### Work request:
Wherever the string "computer" appears in the entries below, return the line that holds it.

### Extracted information ###

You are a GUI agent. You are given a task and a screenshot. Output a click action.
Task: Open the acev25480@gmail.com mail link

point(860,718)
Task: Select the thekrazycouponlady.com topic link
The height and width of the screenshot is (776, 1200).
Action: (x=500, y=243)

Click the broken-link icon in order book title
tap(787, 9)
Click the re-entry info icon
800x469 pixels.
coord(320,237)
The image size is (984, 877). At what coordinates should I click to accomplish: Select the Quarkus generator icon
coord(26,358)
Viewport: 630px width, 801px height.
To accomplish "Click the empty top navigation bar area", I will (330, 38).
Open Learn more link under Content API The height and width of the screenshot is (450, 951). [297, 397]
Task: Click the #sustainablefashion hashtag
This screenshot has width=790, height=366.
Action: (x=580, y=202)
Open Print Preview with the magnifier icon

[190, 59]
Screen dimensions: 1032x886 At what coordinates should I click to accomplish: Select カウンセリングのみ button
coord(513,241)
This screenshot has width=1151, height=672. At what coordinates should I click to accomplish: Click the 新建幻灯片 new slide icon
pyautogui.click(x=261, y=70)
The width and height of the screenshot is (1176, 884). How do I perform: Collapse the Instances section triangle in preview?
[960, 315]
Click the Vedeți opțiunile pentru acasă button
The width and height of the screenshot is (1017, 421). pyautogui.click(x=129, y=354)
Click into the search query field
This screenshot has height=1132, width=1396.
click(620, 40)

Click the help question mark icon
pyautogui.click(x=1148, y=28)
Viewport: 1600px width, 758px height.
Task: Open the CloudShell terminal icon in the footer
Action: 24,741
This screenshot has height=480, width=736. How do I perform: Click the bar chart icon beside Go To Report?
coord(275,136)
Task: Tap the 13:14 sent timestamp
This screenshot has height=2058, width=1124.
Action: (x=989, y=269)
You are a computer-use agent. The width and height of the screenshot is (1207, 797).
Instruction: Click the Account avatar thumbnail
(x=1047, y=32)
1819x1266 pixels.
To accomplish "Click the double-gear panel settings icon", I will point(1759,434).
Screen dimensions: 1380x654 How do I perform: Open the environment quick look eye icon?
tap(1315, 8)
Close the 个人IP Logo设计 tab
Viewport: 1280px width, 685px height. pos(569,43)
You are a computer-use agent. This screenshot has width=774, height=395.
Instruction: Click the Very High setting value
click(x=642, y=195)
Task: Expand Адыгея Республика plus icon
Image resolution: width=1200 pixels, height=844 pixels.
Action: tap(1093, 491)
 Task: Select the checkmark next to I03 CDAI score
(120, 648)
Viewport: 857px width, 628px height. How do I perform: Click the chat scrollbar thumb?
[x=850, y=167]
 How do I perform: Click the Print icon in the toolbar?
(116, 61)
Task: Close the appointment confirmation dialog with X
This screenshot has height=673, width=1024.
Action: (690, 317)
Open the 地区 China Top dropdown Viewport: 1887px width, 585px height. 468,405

###

### Written response:
You are a computer-use agent. The width and height of the screenshot is (1207, 797).
You are a computer-use agent. This screenshot has width=774, height=395.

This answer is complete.